# What is required
From the entries that follow, copy each line in which "avatar" appears.

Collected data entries
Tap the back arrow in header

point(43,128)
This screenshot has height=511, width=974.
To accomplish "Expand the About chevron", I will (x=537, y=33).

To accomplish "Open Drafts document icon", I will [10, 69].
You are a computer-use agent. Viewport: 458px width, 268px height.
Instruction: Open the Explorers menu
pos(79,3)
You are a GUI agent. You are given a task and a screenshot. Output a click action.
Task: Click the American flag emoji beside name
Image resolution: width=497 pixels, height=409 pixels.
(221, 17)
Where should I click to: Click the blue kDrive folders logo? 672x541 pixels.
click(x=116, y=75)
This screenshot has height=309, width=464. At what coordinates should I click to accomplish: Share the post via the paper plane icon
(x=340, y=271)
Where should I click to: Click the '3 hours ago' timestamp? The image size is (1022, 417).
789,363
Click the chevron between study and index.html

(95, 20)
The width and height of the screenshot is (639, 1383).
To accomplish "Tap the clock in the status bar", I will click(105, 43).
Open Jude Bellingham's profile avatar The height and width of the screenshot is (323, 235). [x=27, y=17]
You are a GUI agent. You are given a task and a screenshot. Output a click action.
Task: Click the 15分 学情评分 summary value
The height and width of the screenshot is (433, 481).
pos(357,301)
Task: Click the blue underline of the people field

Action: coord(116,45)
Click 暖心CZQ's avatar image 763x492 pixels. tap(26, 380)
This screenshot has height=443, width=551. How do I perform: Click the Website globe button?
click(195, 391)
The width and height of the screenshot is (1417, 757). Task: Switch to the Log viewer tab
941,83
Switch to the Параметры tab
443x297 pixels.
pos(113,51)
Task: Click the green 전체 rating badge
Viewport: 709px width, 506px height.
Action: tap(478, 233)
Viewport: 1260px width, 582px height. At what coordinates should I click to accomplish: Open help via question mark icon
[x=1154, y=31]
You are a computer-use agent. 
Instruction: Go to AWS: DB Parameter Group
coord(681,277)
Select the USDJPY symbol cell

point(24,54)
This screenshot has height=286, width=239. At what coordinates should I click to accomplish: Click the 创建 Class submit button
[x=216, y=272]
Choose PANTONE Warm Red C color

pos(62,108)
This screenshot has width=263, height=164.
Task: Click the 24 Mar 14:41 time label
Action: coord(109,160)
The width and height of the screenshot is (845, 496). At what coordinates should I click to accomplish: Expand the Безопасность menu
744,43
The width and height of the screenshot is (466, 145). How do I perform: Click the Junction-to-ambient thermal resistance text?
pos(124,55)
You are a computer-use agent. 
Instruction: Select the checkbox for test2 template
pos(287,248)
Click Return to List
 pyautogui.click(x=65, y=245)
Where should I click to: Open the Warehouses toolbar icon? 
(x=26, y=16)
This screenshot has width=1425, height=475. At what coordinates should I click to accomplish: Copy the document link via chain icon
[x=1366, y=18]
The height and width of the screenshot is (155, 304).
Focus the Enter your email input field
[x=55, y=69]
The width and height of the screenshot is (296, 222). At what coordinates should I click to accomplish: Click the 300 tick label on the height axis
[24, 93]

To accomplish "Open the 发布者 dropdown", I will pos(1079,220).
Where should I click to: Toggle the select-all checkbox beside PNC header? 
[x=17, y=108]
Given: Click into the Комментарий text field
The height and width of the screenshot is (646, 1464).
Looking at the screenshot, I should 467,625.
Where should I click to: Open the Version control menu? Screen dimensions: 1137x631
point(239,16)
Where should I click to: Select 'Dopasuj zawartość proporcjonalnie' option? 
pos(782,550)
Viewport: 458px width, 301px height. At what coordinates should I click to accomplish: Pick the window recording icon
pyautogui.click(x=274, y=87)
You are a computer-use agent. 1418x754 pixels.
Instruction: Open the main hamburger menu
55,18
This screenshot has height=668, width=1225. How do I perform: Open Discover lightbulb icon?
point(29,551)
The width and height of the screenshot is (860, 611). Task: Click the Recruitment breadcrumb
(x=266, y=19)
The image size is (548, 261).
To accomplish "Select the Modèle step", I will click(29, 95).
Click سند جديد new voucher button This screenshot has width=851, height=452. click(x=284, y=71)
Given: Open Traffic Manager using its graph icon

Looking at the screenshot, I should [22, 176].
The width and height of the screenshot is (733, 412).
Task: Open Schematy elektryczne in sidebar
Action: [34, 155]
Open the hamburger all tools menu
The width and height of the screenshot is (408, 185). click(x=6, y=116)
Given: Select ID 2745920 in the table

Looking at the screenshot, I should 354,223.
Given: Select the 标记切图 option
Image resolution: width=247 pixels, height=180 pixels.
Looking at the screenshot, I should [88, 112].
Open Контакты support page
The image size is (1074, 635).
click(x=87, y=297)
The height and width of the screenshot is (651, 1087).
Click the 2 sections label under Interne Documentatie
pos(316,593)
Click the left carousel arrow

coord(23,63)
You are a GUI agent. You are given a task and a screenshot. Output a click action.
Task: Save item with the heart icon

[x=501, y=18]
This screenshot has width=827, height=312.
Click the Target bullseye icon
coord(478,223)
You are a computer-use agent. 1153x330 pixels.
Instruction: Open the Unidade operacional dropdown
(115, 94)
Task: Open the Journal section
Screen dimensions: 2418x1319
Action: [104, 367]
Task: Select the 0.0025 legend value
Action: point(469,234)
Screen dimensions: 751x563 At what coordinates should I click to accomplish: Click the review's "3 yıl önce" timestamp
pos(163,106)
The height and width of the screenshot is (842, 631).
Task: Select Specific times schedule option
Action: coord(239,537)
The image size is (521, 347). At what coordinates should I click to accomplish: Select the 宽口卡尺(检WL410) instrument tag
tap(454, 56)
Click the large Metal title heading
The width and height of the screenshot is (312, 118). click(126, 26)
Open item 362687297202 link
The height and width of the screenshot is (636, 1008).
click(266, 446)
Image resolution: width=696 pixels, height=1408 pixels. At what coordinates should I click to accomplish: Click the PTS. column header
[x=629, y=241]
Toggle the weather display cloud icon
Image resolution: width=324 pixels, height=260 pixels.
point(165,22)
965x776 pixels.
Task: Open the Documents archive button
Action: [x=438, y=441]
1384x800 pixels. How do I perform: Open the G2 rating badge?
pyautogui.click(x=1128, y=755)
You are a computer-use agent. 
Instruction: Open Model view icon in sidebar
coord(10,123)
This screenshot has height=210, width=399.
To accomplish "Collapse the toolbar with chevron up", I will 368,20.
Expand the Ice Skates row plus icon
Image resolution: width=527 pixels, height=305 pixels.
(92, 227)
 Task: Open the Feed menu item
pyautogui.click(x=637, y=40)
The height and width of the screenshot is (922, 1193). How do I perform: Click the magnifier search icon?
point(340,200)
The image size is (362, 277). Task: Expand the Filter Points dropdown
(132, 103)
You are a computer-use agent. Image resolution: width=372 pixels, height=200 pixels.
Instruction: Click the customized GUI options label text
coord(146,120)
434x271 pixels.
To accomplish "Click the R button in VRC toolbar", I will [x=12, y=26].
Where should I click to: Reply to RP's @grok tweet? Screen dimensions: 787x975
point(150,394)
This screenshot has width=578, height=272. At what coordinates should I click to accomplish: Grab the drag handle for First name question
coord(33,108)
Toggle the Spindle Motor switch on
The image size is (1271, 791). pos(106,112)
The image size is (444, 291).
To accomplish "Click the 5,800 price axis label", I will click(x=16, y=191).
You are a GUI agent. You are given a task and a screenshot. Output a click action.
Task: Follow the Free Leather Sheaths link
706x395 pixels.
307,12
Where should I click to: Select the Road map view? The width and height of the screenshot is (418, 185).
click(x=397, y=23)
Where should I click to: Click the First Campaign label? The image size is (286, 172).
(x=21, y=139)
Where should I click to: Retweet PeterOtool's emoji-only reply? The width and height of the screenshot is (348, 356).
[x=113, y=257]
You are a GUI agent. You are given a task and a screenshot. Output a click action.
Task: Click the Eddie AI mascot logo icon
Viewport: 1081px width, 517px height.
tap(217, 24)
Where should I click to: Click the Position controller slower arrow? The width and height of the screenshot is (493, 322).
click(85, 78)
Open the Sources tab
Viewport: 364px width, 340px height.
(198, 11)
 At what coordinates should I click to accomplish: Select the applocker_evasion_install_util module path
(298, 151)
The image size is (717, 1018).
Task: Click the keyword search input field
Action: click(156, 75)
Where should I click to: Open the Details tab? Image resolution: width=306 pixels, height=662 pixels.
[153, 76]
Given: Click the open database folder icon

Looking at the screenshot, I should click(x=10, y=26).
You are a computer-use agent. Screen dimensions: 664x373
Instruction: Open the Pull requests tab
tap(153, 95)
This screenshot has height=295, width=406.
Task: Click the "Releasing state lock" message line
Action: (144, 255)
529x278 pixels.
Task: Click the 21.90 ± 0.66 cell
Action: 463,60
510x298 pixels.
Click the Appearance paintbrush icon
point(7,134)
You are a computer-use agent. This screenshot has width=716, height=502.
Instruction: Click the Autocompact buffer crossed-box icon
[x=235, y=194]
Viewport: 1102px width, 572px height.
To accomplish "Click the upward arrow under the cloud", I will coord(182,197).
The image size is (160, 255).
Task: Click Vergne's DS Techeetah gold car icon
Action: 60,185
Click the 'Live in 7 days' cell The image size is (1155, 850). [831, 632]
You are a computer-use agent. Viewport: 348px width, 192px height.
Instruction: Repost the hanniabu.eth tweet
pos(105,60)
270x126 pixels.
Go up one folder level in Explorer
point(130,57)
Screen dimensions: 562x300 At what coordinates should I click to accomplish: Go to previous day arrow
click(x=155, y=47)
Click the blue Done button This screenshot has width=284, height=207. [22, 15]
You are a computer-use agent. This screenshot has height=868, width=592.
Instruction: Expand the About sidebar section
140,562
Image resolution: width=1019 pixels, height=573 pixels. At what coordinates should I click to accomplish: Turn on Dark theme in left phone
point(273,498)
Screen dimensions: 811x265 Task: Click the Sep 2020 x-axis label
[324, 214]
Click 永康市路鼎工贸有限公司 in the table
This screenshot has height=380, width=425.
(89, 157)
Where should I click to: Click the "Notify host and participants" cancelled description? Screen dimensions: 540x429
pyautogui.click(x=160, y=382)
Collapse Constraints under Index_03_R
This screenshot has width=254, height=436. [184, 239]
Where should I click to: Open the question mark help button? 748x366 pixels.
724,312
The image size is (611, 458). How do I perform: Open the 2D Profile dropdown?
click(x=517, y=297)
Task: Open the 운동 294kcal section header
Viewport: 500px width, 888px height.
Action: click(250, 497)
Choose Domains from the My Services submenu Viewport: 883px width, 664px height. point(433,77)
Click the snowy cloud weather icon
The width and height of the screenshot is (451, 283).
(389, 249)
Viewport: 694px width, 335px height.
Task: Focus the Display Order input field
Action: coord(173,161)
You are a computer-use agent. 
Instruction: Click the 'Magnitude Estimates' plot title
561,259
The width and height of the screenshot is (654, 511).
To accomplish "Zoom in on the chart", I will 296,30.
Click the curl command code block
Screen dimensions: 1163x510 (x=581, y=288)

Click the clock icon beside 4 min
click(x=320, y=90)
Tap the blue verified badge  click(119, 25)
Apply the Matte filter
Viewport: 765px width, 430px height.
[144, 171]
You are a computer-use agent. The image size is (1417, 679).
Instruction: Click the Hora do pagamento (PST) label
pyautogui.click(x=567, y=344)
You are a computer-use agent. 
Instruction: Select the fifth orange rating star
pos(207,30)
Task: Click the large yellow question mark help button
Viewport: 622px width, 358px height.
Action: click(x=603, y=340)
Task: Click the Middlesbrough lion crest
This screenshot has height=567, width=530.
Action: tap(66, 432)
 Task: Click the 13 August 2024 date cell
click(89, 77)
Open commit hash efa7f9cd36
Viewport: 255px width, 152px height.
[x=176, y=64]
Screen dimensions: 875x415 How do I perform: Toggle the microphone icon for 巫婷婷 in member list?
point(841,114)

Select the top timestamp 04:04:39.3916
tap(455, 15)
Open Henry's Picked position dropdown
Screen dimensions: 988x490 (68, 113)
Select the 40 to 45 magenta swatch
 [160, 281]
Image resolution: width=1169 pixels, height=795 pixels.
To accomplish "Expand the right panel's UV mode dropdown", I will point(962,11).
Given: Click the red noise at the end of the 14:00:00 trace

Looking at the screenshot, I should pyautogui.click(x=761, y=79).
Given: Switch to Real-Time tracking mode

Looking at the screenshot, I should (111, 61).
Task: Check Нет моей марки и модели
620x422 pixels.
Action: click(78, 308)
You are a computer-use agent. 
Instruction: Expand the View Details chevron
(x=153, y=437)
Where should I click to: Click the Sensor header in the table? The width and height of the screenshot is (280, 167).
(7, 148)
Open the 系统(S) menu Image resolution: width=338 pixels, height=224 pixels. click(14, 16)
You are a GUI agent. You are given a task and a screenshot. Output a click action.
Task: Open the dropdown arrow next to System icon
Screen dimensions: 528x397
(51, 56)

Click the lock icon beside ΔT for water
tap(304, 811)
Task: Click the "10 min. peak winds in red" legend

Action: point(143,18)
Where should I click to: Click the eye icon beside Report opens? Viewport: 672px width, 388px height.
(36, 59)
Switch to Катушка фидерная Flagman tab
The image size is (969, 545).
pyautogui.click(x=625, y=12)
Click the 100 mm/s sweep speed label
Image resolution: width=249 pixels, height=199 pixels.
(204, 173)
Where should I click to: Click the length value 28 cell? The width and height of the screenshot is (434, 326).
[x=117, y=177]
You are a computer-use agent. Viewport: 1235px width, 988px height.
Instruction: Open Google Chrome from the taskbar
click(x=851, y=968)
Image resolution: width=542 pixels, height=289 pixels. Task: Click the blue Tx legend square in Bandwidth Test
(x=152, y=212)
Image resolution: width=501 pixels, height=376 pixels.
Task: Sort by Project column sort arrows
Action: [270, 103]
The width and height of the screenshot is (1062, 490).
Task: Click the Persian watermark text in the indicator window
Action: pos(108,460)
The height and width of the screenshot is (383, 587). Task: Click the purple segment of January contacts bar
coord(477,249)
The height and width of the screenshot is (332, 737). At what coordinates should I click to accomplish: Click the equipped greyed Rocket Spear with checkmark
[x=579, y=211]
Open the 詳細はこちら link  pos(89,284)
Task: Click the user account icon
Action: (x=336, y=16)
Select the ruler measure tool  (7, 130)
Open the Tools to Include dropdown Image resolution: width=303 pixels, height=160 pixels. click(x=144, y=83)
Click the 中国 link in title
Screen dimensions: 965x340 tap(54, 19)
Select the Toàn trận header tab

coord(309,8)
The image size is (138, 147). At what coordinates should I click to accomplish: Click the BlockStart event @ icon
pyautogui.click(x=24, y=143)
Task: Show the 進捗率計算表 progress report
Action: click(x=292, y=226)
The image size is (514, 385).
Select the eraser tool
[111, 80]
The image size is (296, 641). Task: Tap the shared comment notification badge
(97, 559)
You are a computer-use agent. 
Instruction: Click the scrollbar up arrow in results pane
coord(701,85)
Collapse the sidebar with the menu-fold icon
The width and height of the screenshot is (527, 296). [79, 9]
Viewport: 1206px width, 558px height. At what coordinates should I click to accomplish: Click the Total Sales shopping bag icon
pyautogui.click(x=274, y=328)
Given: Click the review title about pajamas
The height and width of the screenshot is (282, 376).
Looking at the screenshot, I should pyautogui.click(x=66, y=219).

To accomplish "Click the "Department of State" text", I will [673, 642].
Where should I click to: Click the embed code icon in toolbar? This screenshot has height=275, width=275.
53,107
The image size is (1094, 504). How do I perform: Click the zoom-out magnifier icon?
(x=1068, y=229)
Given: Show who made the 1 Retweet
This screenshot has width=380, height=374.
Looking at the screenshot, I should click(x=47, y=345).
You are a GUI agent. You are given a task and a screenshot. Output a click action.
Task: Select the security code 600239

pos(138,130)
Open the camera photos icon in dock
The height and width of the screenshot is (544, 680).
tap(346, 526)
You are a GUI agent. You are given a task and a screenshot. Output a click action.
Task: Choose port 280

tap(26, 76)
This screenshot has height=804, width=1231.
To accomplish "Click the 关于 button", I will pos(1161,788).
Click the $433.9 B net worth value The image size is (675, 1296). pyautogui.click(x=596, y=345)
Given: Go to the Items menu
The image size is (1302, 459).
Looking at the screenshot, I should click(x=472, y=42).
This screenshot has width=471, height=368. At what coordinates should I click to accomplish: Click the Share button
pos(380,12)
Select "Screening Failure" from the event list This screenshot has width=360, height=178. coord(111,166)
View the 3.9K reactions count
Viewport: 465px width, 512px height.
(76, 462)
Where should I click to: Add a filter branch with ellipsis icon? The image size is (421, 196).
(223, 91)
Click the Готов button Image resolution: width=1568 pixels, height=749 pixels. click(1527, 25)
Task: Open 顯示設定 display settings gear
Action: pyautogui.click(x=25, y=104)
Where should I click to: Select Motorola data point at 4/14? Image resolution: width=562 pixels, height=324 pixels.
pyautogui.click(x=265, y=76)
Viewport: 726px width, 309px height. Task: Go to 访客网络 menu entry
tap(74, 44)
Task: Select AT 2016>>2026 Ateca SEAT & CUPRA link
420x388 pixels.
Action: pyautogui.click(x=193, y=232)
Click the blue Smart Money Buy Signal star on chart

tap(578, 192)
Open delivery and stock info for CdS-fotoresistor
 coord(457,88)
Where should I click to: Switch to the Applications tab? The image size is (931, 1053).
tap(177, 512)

# Task solution
Open Jude Bellingham's profile avatar The height and width of the screenshot is (323, 235). [x=27, y=17]
Click 暖心CZQ's avatar image 763x492 pixels. tap(26, 380)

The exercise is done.